> _WHAT TO WORK ON_
When the line with "422x379 pixels. Task: Click" comes up, set it down and every later line to the end of the data, exactly and without pictures.

(Stored items)
══════════

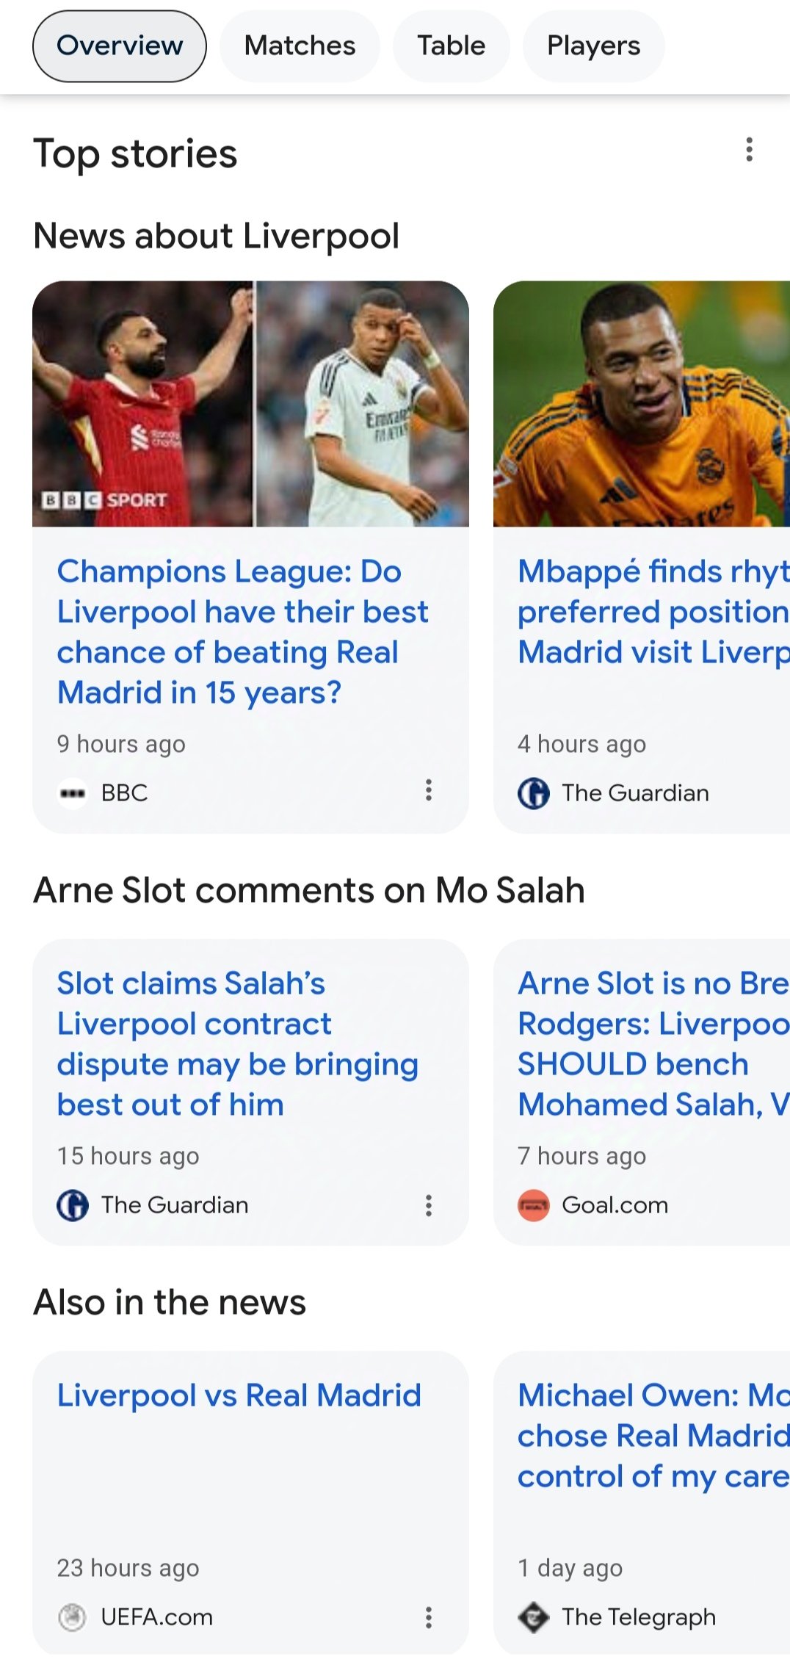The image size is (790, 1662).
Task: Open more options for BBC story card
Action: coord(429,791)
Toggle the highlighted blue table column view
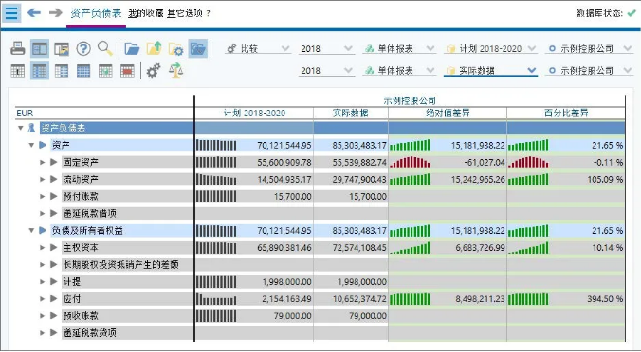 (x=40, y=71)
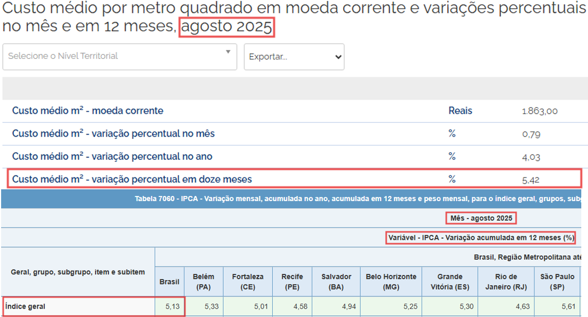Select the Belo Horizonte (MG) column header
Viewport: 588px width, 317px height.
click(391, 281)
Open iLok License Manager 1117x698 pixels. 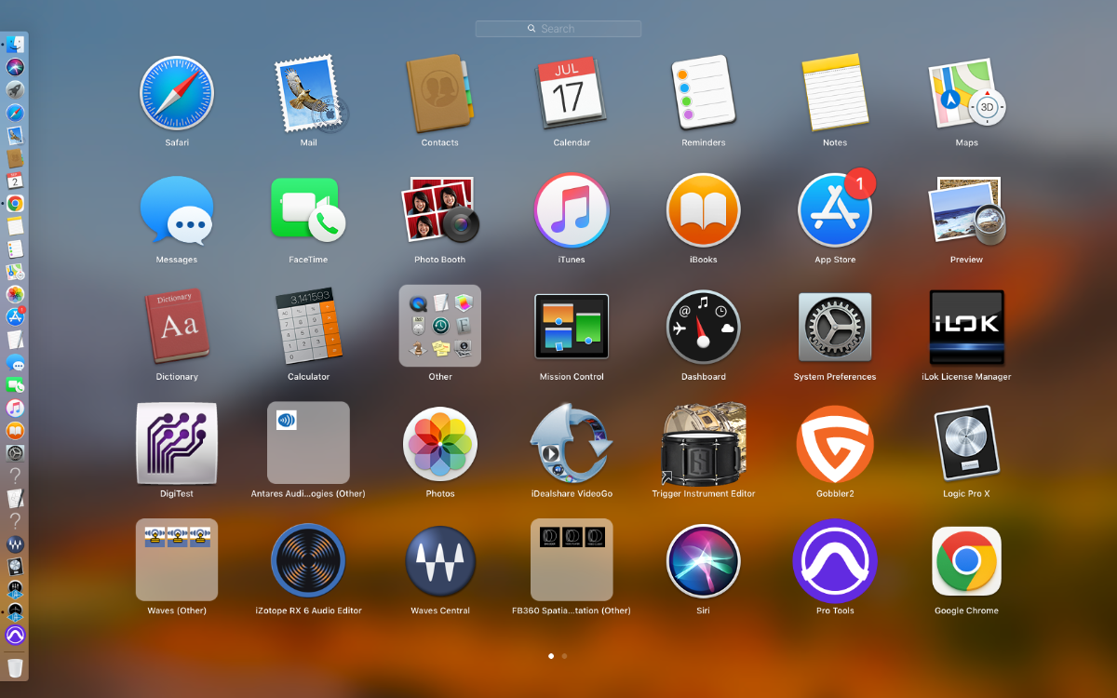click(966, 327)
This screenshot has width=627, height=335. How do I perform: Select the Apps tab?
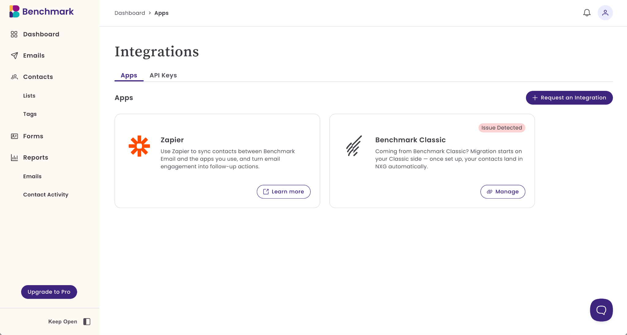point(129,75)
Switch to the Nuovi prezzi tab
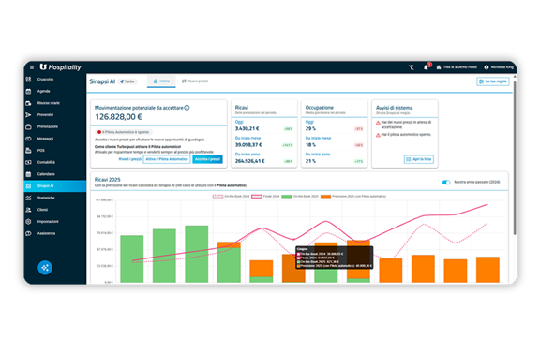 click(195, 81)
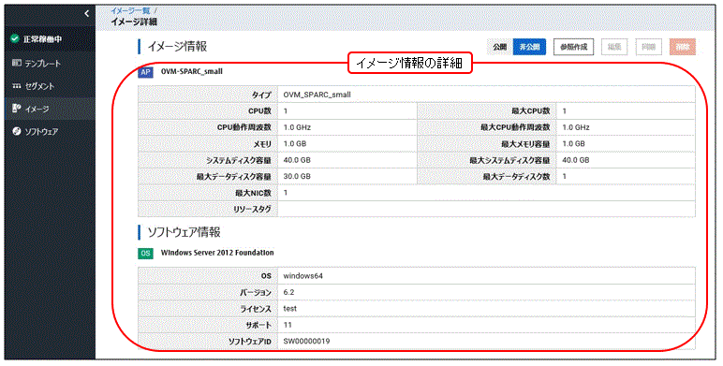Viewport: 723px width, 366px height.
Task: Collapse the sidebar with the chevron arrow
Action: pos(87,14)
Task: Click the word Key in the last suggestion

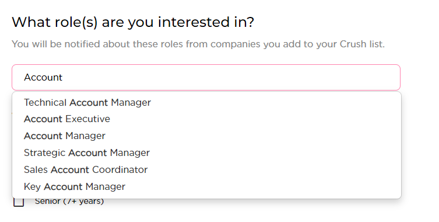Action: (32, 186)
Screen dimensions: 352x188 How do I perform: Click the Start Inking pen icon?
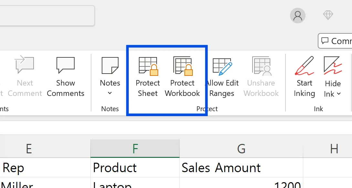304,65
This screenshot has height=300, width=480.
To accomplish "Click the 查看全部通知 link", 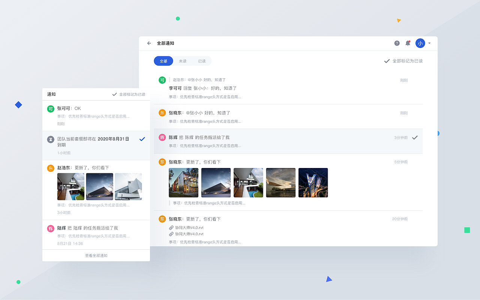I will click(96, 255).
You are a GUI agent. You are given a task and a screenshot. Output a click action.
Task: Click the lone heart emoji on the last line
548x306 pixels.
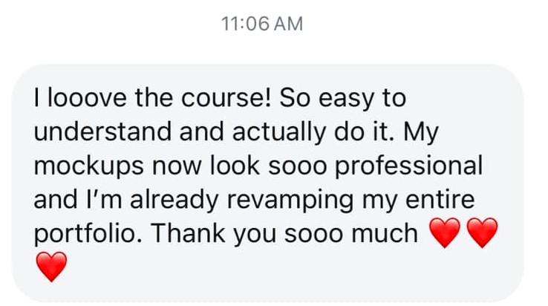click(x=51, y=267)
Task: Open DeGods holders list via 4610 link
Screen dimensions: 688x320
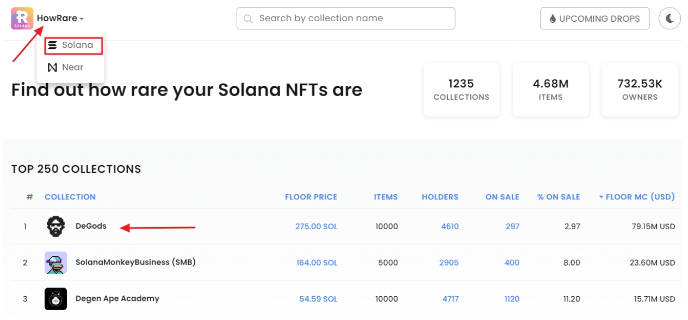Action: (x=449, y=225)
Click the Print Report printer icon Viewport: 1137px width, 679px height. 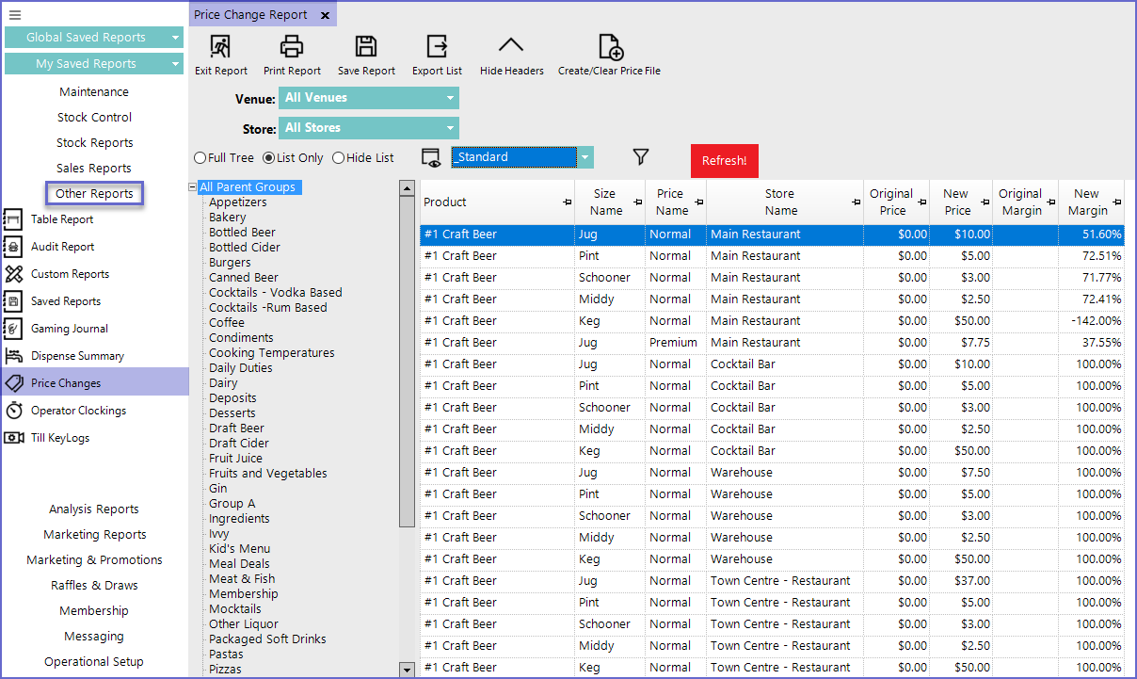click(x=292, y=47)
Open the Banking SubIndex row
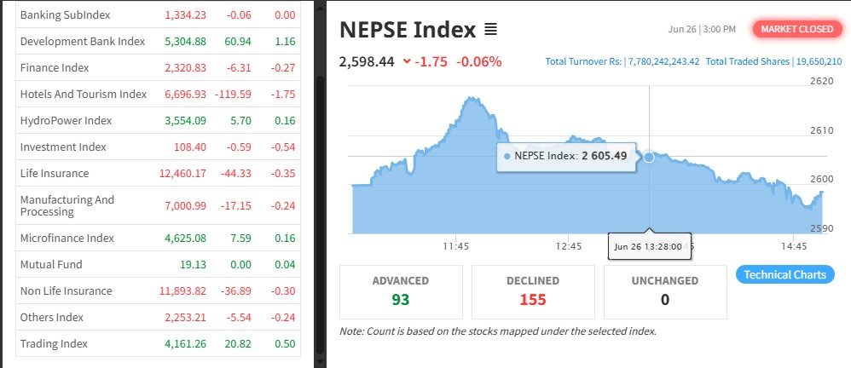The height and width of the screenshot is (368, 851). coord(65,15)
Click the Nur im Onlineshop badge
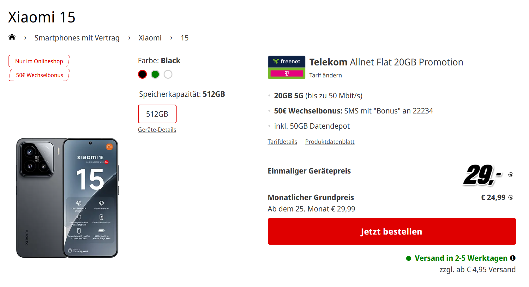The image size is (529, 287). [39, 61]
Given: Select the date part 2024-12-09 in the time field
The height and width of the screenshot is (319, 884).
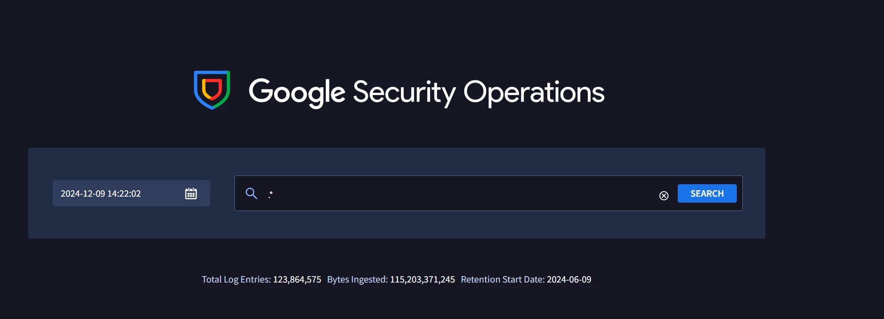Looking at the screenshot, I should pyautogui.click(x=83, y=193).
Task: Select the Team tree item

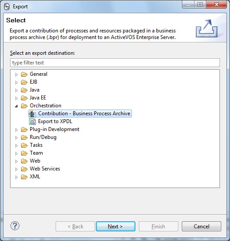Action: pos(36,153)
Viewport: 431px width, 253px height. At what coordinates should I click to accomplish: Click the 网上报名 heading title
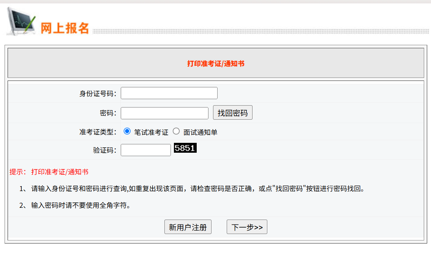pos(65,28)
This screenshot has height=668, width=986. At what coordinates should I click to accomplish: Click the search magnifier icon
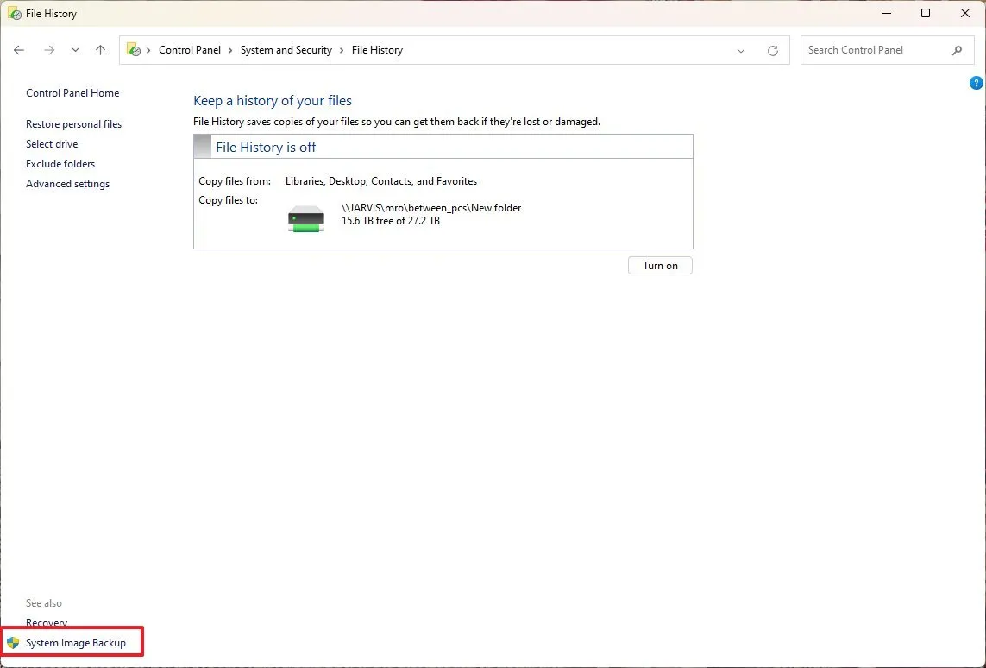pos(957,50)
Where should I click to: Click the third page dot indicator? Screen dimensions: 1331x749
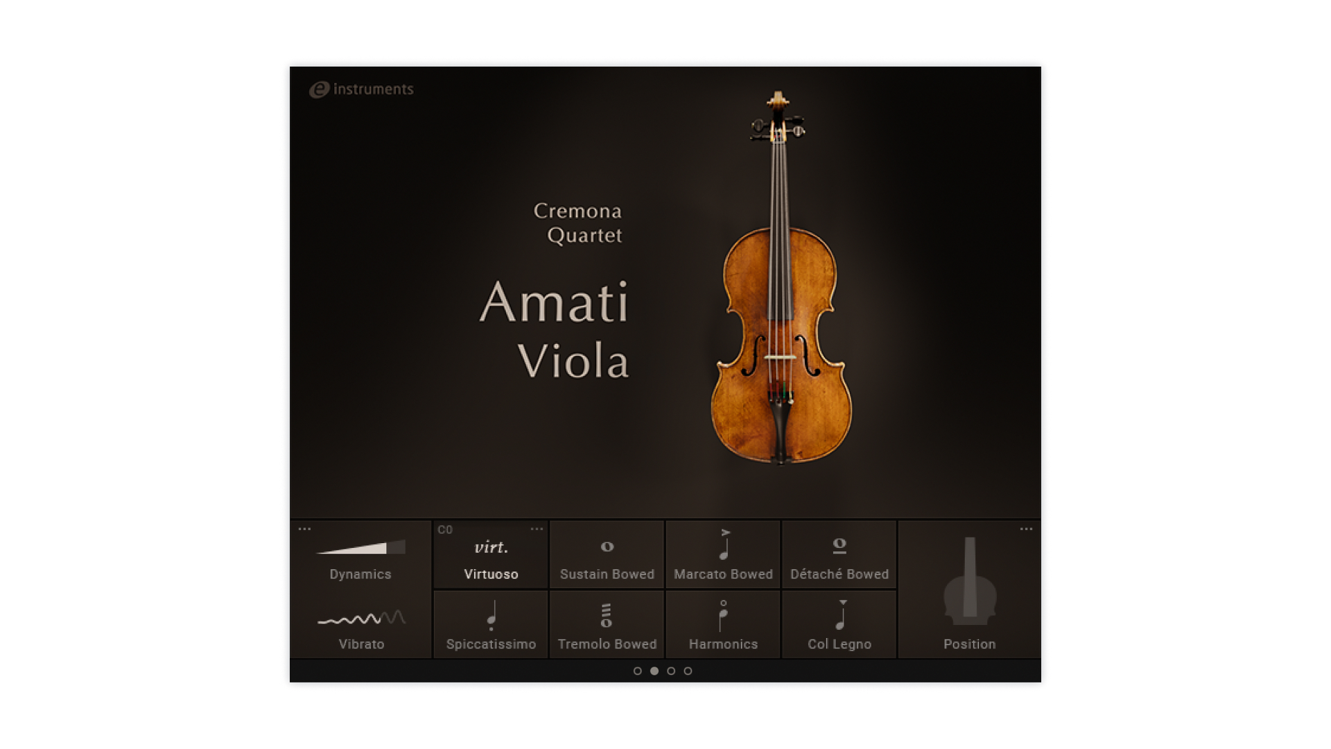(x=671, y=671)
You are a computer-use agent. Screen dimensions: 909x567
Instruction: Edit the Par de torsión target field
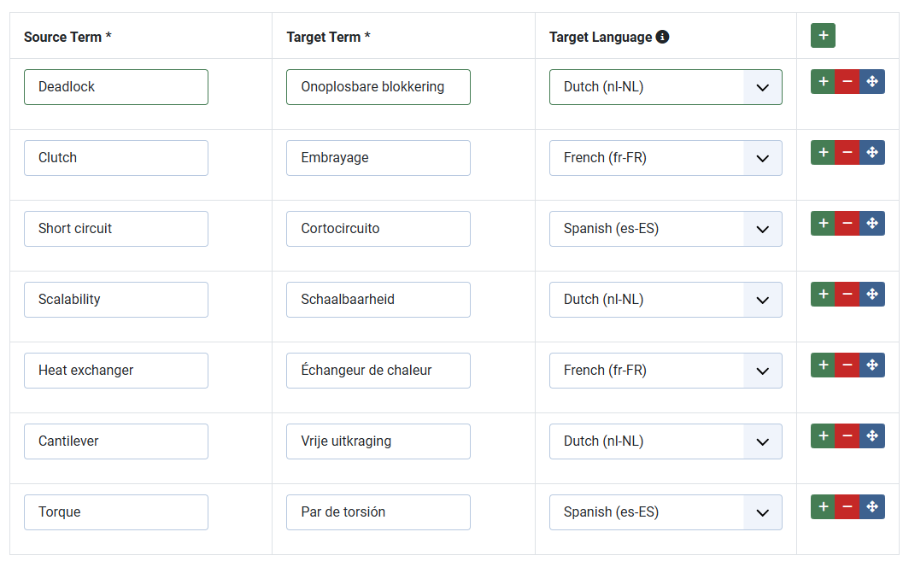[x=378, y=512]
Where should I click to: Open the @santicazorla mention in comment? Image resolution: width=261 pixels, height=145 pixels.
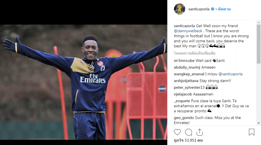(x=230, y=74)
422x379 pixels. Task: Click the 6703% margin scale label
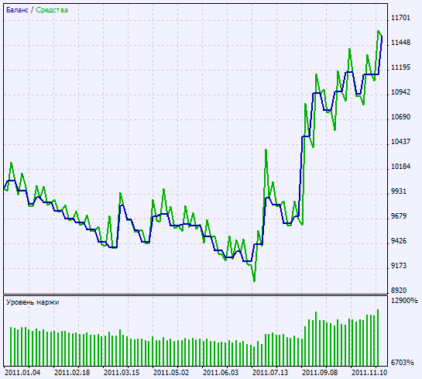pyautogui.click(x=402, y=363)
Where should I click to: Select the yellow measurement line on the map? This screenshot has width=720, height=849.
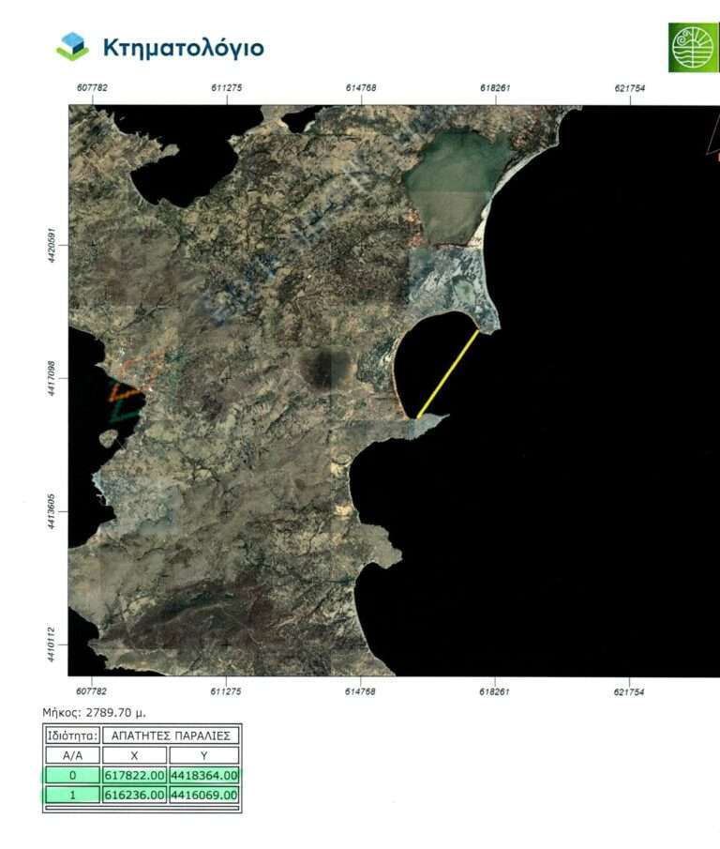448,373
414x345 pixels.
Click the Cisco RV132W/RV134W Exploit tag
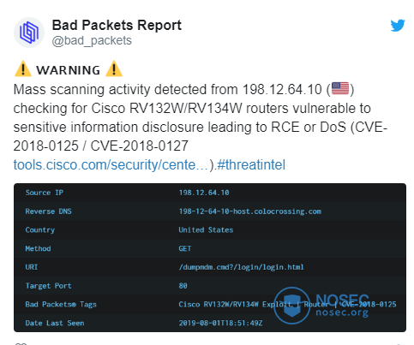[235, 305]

══════════

> _ANSWER BOX_
422x379 pixels. Task: Click the 6703% margin scale label
pyautogui.click(x=402, y=363)
Where should I click to: Select the yellow measurement line on the map? This screenshot has width=720, height=849.
448,373
414x345 pixels.
Click the Cisco RV132W/RV134W Exploit tag
[235, 305]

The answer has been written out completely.